Dependency Parsing¶
This tutorial is available as an IPython notebook at Malaya/example/dependency.
This module only trained on standard language structure, so it is not save to use it for local language structure.
[1]:
%%time
import malaya
CPU times: user 4.67 s, sys: 658 ms, total: 5.33 s
Wall time: 4.62 s
Describe supported dependencies¶
[2]:
malaya.dependency.describe()
INFO:root:you can read more from https://universaldependencies.org/treebanks/id_pud/index.html
[2]:
Tag | Description | |
---|---|---|
0 | acl | clausal modifier of noun |
1 | advcl | adverbial clause modifier |
2 | advmod | adverbial modifier |
3 | amod | adjectival modifier |
4 | appos | appositional modifier |
5 | aux | auxiliary |
6 | case | case marking |
7 | ccomp | clausal complement |
8 | advmod | adverbial modifier |
9 | compound | compound |
10 | compound:plur | plural compound |
11 | conj | conjunct |
12 | cop | cop |
13 | csubj | clausal subject |
14 | dep | dependent |
15 | det | determiner |
16 | fixed | multi-word expression |
17 | flat | name |
18 | iobj | indirect object |
19 | mark | marker |
20 | nmod | nominal modifier |
21 | nsubj | nominal subject |
22 | obj | direct object |
23 | parataxis | parataxis |
24 | root | root |
25 | xcomp | open clausal complement |
[3]:
string = 'Dr Mahathir menasihati mereka supaya berhenti berehat dan tidur sebentar sekiranya mengantuk ketika memandu.'
List available transformer Dependency models¶
[4]:
malaya.dependency.available_transformer()

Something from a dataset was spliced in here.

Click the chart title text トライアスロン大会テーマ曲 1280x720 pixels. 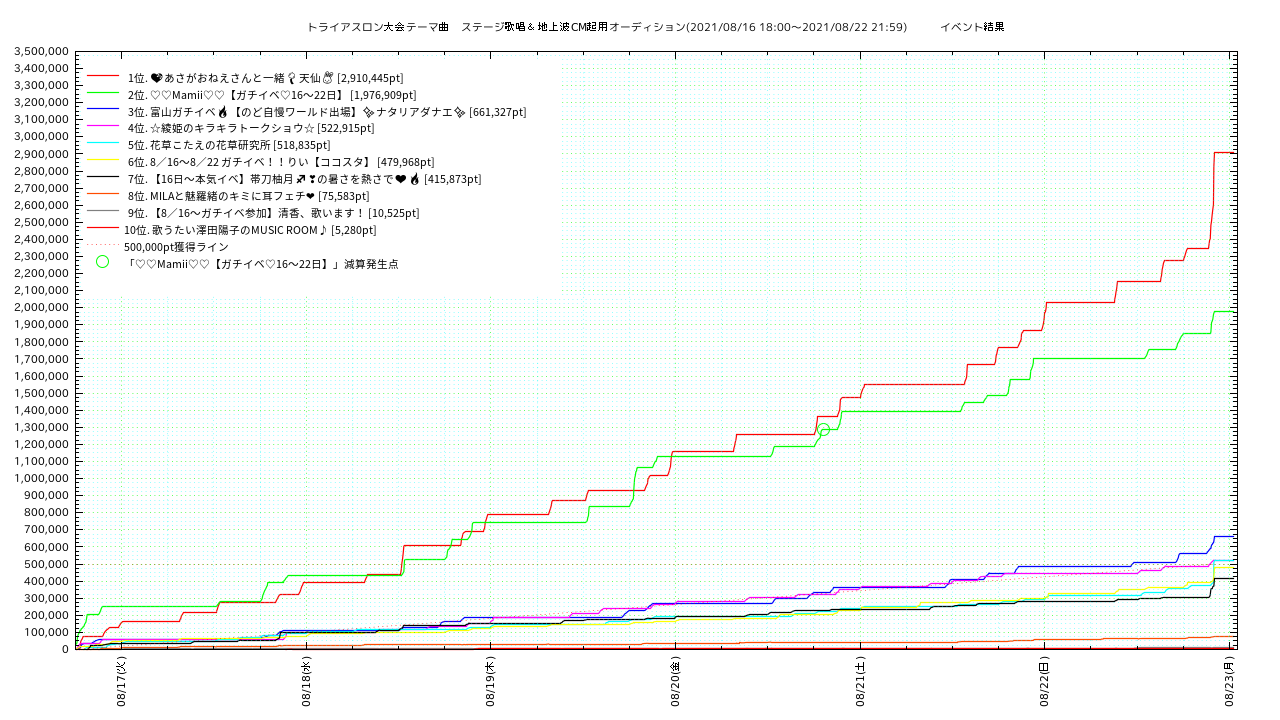click(x=378, y=27)
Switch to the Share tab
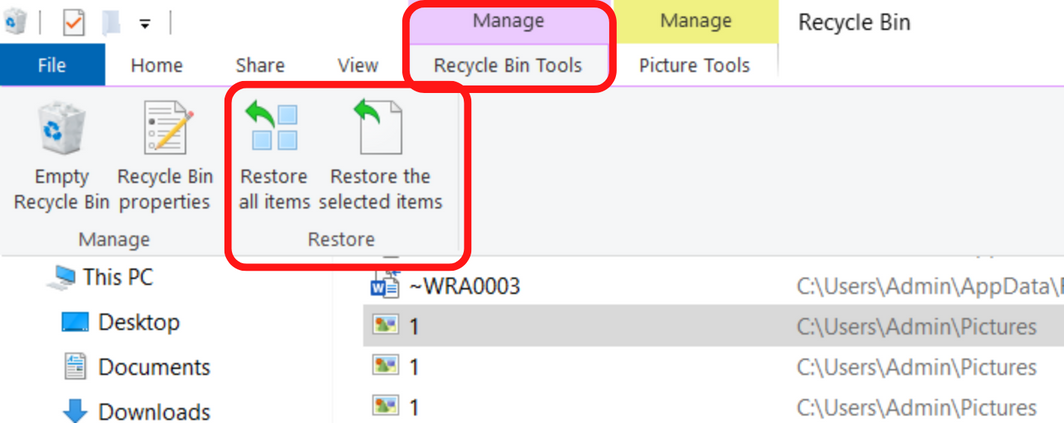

INFO:root:tested on 20% test set.
[4]:
Size (MB) | Quantized Size (MB) | Arc Accuracy | Types Accuracy | Root Accuracy | |
---|---|---|---|---|---|
bert | 426.0 | 112.0 | 0.855 | 0.848 | 0.920 |
tiny-bert | 59.5 | 15.7 | 0.718 | 0.694 | 0.886 |
albert | 50.0 | 13.2 | 0.811 | 0.793 | 0.879 |
tiny-albert | 24.8 | 6.6 | 0.708 | 0.673 | 0.817 |
xlnet | 450.2 | 119.0 | 0.931 | 0.925 | 0.947 |
alxlnet | 50.0 | 14.3 | 0.894 | 0.886 | 0.942 |
Make sure you can check accuracy chart from here first before select a model, https://malaya.readthedocs.io/en/latest/Accuracy.html#dependency-parsing
The best model in term of accuracy is XLNET.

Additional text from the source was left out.